*** Reading passage

A buddy of mine started turning to God, and then he got into a relationship with a Jewish lady. It’s a real mess. She has a mentally ill son who complains and talks about suicide all the time. He’s in an institution right now. My buddy can’t get them to consider prayer and church, which would help. It will never happen. Many Jews conflate Christianity with Nazism, which is insane. You can’t break the spell with persuasion, because it’s supernatural.

Missionary dating doesn’t work. It’s disobedient, so you can’t expect God to honor your choice. Also, he will not violate free will and force an unbeliever to change.

My friend cuts his girlfriend’s grass and helps her out in many ways. He comforts her. He had to cancel a visit to Florida because her son was committed. He has been holding her hand for a week or two, but she won’t take his advice. It’s like he’s watching a ship sink and he can’t do anything to help. Meanwhile his own life is on hold, as if it has no importance.

This is what happens when you yoke yourself to people who reject Jesus. Me, I’m all done with unequal yokings. I can’t take it any more.

On top of all these issues, she appears to do absolutely nothing for him. He was laid up a while back, and she was nowhere in sight. He had to fly to Mexico for dental surgery before that. He went alone.

Here’s what happens when you have vascular dementia: you get worse in steps. You lose the ability to recognize familiar people and perform basic tasks such as bathing. Then you die. It may come from a stroke or heart attack, or your brain may just shut down from lack of blood flow. My dad is several years into an illness that usually takes 5 years to kill. My guess is that blood pressure pills are the only things that have kept him alive. Statins don’t help.

I don’t know whether my dad will wither over a period of weeks or die suddenly. I don’t know whether he’ll last long enough to go into assisted living. I can’t plan that well. I can’t say, “I’ll need to move him into a home on September 5.” Maybe he’ll go to a home, or maybe the coroner will pull up to the house one day and take him. I have to look at the possibilities and plan as well as I can. I count on prayer to make it work.

******
*** Records supplied

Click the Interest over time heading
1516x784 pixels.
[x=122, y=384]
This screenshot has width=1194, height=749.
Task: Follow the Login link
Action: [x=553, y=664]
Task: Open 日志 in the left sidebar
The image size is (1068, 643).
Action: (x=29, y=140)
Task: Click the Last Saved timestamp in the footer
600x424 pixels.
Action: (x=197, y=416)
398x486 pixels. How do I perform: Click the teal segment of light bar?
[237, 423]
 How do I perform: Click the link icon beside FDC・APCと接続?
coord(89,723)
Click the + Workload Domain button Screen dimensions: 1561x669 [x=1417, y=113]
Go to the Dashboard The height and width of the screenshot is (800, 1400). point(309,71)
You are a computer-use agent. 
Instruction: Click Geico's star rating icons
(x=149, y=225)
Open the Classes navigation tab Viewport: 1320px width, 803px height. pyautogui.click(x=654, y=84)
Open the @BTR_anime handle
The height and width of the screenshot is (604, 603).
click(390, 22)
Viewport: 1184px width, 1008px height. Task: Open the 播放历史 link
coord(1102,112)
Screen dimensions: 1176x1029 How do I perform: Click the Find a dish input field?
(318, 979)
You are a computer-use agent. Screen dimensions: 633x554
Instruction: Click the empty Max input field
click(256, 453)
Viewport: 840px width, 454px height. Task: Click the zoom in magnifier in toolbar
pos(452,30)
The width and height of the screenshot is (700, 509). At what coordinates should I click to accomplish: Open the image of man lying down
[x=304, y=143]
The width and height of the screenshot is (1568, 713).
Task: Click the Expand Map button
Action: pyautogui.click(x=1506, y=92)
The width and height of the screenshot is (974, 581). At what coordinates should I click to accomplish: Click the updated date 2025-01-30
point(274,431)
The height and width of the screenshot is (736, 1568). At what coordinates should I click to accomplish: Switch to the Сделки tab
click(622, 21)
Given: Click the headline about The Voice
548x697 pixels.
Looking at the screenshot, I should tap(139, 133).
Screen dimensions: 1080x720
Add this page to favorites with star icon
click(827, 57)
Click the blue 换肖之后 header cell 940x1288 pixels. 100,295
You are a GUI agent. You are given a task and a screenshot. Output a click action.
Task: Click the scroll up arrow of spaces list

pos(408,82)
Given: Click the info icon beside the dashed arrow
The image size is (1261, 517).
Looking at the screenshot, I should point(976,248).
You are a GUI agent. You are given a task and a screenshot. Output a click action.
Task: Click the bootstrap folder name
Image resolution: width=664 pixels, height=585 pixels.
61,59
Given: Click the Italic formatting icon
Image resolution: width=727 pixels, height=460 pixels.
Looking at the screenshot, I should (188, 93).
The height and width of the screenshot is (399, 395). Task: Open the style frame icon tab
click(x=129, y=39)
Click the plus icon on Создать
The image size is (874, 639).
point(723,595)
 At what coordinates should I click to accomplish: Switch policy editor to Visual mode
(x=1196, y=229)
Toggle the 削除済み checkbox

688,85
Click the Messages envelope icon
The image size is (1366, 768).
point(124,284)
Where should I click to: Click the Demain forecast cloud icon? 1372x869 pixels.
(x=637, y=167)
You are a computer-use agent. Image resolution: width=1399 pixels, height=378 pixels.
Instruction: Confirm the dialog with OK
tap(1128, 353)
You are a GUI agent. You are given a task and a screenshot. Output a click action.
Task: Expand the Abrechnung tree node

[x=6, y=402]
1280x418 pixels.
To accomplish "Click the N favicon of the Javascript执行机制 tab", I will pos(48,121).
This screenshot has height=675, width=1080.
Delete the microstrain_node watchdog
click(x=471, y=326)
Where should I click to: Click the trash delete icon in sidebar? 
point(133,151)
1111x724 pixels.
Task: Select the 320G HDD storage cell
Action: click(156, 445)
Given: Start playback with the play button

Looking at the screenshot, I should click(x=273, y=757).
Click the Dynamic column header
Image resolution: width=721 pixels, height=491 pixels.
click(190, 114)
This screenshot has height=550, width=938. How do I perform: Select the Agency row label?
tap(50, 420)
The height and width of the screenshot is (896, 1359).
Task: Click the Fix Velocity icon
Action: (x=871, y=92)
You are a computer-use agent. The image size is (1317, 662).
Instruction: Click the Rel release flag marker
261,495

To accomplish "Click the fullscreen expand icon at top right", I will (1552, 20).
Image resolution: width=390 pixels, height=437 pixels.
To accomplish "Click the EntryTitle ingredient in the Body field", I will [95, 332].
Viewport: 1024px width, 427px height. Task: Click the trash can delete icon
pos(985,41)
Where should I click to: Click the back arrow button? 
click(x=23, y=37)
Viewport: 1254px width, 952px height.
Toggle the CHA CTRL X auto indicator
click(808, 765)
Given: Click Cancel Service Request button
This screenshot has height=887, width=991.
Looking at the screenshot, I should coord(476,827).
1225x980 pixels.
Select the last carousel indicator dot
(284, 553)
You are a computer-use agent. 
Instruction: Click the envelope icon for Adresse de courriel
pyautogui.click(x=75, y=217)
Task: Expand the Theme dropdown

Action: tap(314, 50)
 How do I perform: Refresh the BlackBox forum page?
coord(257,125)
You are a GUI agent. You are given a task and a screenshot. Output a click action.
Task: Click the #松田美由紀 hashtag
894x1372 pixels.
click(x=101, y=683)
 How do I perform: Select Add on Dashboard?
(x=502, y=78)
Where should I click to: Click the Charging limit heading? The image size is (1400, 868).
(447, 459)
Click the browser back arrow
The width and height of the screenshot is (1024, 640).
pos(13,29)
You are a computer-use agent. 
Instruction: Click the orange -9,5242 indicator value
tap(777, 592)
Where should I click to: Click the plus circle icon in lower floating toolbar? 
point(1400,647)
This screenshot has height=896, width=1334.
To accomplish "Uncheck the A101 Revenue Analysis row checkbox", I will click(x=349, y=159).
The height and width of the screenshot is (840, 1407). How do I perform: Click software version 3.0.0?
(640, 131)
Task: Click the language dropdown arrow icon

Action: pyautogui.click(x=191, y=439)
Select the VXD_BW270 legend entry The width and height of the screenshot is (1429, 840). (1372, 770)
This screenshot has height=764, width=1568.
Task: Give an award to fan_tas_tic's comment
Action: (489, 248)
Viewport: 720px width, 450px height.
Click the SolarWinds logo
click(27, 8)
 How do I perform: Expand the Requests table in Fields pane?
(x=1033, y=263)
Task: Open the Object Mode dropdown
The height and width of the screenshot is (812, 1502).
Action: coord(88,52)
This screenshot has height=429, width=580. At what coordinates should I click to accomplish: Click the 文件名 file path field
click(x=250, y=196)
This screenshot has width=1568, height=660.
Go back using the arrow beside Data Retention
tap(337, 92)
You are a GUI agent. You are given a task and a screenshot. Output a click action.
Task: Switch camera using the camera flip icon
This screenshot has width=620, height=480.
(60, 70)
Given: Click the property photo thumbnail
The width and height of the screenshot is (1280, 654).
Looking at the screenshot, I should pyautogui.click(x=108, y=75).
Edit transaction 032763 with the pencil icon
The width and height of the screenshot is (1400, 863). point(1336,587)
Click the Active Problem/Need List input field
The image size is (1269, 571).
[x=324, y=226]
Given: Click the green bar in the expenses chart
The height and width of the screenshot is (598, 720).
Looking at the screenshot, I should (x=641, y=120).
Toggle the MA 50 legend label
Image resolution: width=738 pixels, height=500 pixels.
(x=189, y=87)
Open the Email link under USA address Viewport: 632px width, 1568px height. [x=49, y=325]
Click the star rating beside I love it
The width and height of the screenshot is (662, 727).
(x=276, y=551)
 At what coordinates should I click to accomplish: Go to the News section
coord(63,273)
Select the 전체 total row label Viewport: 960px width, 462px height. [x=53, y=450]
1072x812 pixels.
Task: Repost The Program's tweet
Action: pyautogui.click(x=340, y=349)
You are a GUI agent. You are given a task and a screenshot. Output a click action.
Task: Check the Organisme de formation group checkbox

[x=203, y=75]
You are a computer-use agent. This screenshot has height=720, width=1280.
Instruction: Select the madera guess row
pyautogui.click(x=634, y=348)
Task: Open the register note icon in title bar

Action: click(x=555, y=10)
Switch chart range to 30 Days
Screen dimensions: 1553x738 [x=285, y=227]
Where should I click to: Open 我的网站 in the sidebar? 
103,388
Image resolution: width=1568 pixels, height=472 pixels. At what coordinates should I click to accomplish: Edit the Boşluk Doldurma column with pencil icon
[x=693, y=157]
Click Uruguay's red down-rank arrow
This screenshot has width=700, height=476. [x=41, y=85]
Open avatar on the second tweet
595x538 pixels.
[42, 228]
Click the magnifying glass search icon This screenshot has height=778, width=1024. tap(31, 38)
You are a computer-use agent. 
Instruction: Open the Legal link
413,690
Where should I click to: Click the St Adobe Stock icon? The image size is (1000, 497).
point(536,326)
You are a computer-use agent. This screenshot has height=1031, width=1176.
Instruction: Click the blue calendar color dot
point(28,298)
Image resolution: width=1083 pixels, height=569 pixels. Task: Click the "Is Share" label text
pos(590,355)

******

**Work instruction A**
Answer these questions using the passage:
(i) Where is the girlfriend's son right now?
(ii) To what country did the friend fly for dental surgery?
(iii) How many years does the father's illness usually take to kill?
**Work instruction B**
Retype the passage, starting with "Missionary dating doesn’t" and going on through "He went alone.".

**Answer A**
(i) He is in an institution.
(ii) Mexico.
(iii) Five years.

**Answer B**
Missionary dating doesn’t work. It’s disobedient, so you can’t expect God to honor your choice. Also, he will not violate free will and force an unbeliever to change.

My friend cuts his girlfriend’s grass and helps her out in many ways. He comforts her. He had to cancel a visit to Florida because her son was committed. He has been holding her hand for a week or two, but she won’t take his advice. It’s like he’s watching a ship sink and he can’t do anything to help. Meanwhile his own life is on hold, as if it has no importance.

This is what happens when you yoke yourself to people who reject Jesus. Me, I’m all done with unequal yokings. I can’t take it any more.

On top of all these issues, she appears to do absolutely nothing for him. He was laid up a while back, and she was nowhere in sight. He had to fly to Mexico for dental surgery before that. He went alone.